Singapore Airlines says that SilkAir’s regional narrow-body operations will be merged into Singapore Airlines, with in a massive change for Singapore Airlines, the first of SilkAir’s SQ 737-800‘s entering service with Singapore Airlines in 2021.

Singapore Airlines recently announced a very significant six month SG$3.467 billion loss, which included large non-cash write-downs of SG$1.3 billion in older generation aircraft, including seven A380s, eight 777s, nine A320s and two A319s, the SG$127 million charge from the liquidation of failed Thailand-based airline NokScoot and the full SG$170million write down of its Tiger Airways low-cost operation. With passenger traffic down 98.9% and group revenue declining over 80%, substantial changes had been anticipated.

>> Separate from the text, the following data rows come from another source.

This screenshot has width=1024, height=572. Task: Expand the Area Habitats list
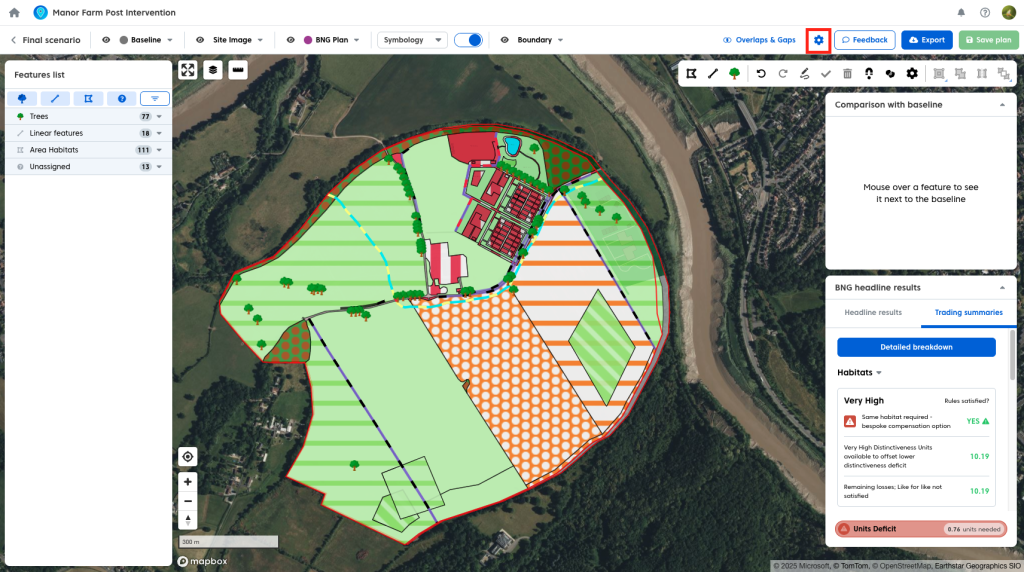coord(159,150)
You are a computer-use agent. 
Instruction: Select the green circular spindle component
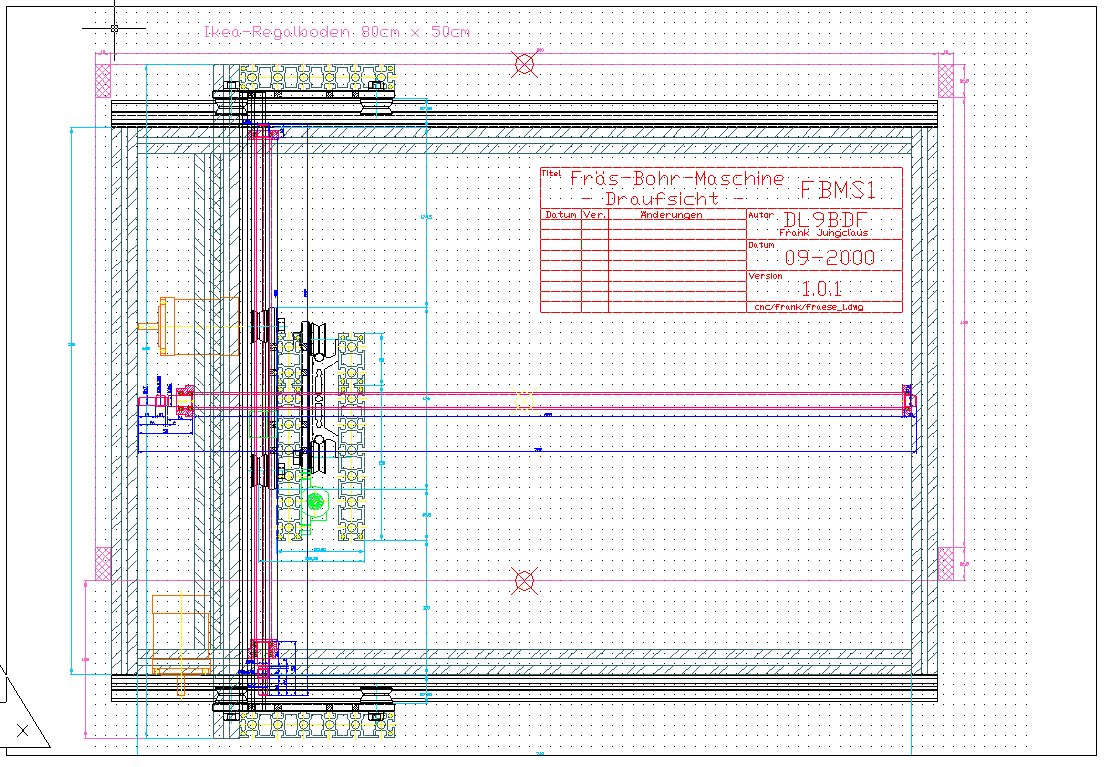tap(316, 500)
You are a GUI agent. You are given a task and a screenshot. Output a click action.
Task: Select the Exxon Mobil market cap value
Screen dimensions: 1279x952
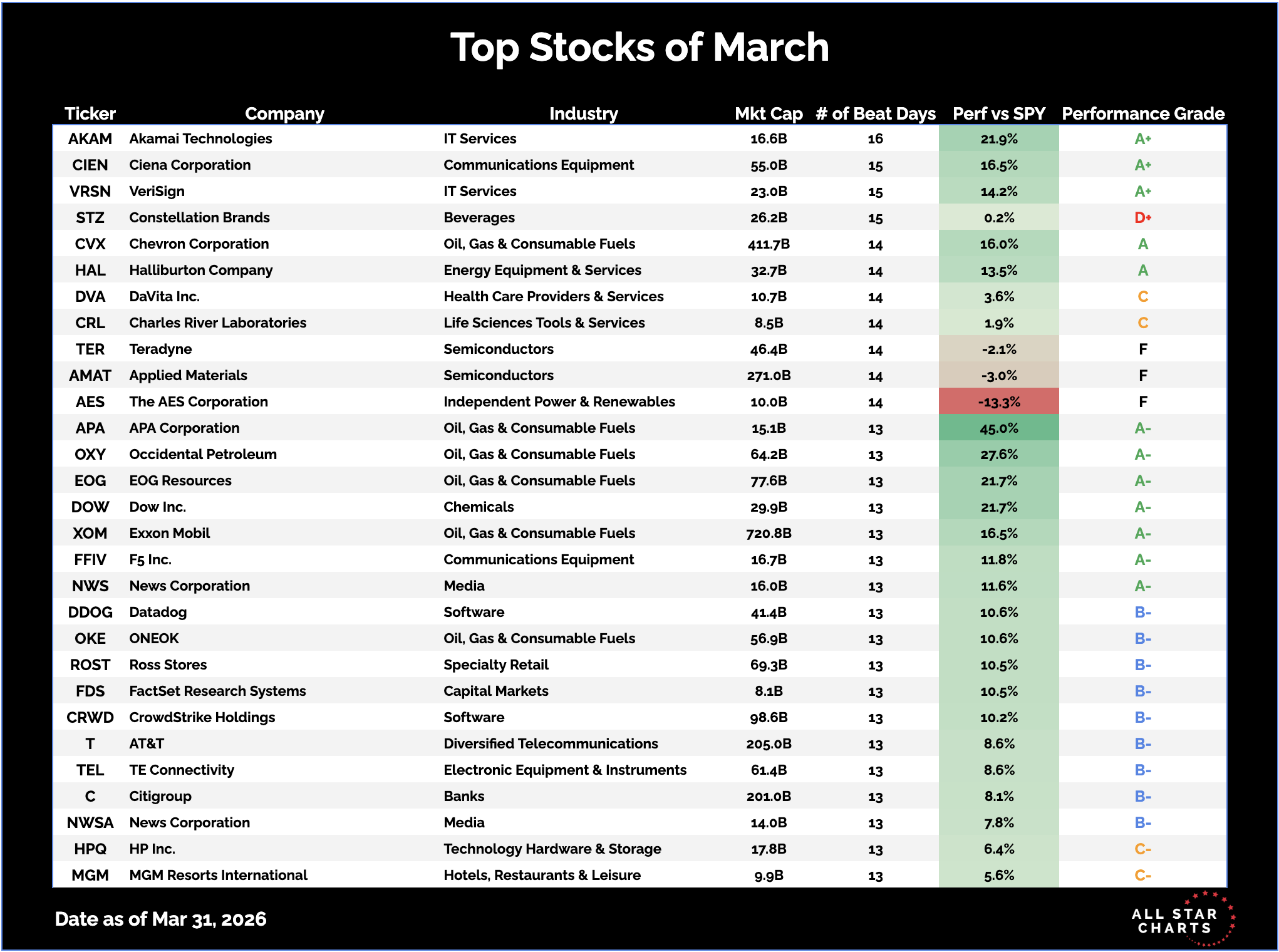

Over at Cathay Pacific, a major restructuring was also announced recently, with 8,500 jobs, 24% of the workforce going, with the airline reportedly losing $HKD1.5 to $HKD2 billion monthly with the objective of the restructuring to reduce losses by a still very substantial around $HKD500 million HKD per month.

Cathay Pacific also recently announced the immediate termination of Cathay Dragon operations, with regulatory approval being sought to transfer most of Cathay Dragon’s routes to Cathay Pacific, take over Cathay Dragon’s A321neos, and HK Express, Cathay Pacific’s low cost carrier.